LeReflet – Les médecins mauritaniens ont tenu un sit-in devant le ministère de la santé, lundi 17 juillet 2017. La manifestation est organisée par le syndicat des médecins spécialistes en collaboration avec celui des médecins généralistes. Les porteurs des blouses blanches protestent contre leurs conditions de vie et de travail.

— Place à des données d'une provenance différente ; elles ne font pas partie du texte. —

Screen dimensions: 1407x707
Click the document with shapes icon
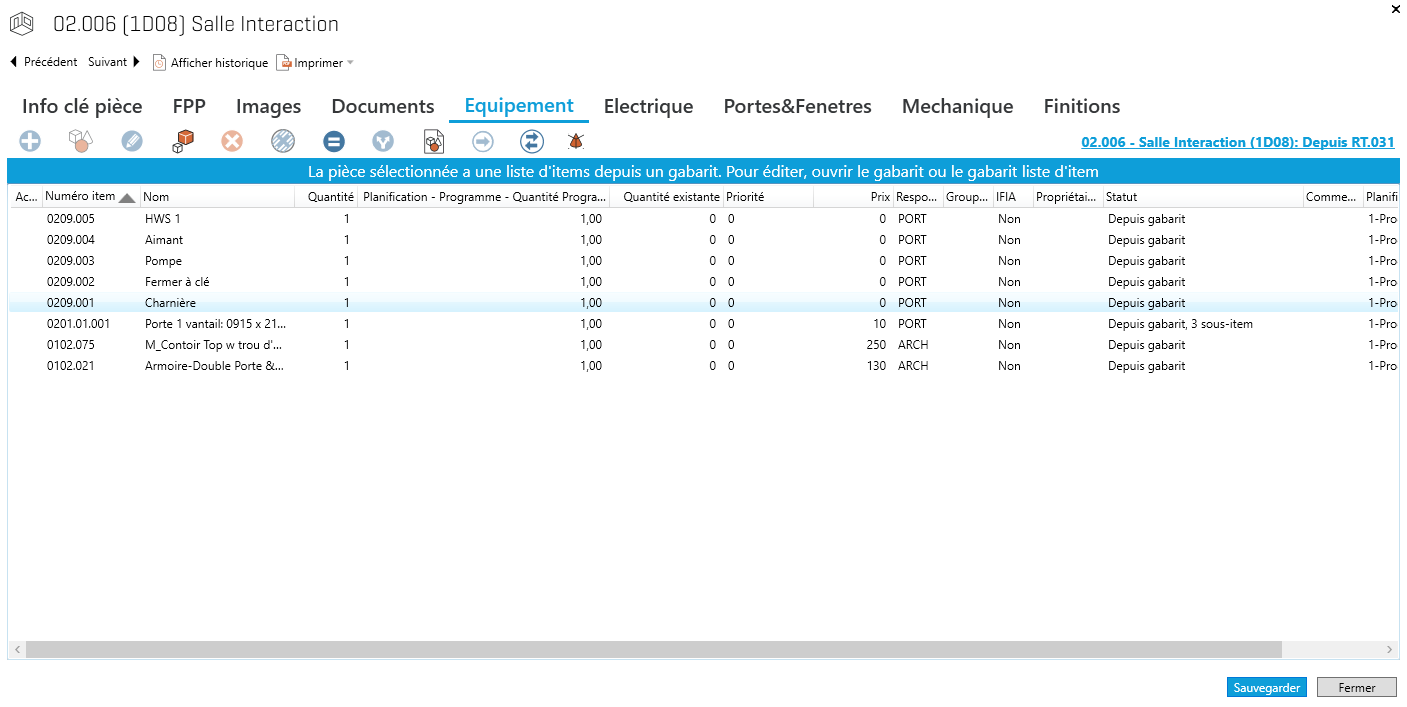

On est lundi matin, plusieurs dizaines de médecins, en blouses blanches, ont pris d’assaut la devanture du ministère de la santé. Ce, pour revendiquer de meilleures conditions de vie et de travail. Sur les banderoles qu’ils déployaient, peut-on y lire entre autres : Le secteur de la santé s’écroule, il faut intervenir maintenant, le citoyen mérite une prestation médicale meilleure, on réclame des médicaments de qualité avec des prix uniformisés ou encore la gratuité des urgences.

Mais on pouvait également  voir sur les pancartes de ceux qui s’estiment « victimes comme leurs concitoyens de l’échec du secteur de la santé », des images de salles de soins dans un état pitoyable (sang versé sur les carreaux, des toilettes mal entretenus), et des médicaments vendus par n’importe qui et n’importe comment.

Selon Dr Haimed Ould Ahmed Salim, porte parole du syndicat des médecins spécialistes mauritaniens, ce sit-in est le deuxième du genre après un autre tenu il y a 15 jours. « Nous sommes là parce que nous en avons le raz le bol des mauvaises conditions de travail et de vie » s’est-il insurgé.

Comme l’éducation, les autorités mauritaniennes semblent se désintéresser du secteur de la santé aussi, depuis bien de moments. En conséquence, beaucoup des médecins s’occupent de leurs propres cabinets privés au détriment du public. A l’Hôpital National, aux urgences, chaque jour des patients meurent ou du moins frôlent la mort en attendant l’arrivée d’un médecin.

En marge du sit-in, un jeune infirmier témoigne du cas d’un accidenté arrivé aux urgences en week-end. « Au téléphone, le stagiaire m’a dit que le cas n’était pas grave parce que, justement, le médecin auquel il a soumis le cas au téléphone, lui a dit que ce n’était pas urgent». « Grande fut ma déception quand j’ai découvert tard dans la soirée que le patient était dans le coma » a-t-il rajouté.

De plus, à l’Hôpital National, tout se paye par le patient ; de la consultation, jusqu’ aux gants du médecin en passant par les seringues. On note également que la pharmacie de l’hôpital étant quasiment vide, il faut aller trouver les médicaments à l’extérieur. C’est d’ailleurs plus cher, à l’extérieur.

Les manifestations des médecins amèneront ils les autorités à constater la catastrophe que court le secteur de la santé et d’« intervenir maintenant »? C’est en tout cas l’espoir nourris par les syndicats. Pour l’heure, les mauritaniens continuent de peiner à se soigner correctement. Et cela, c’est de la responsabilité des autorités.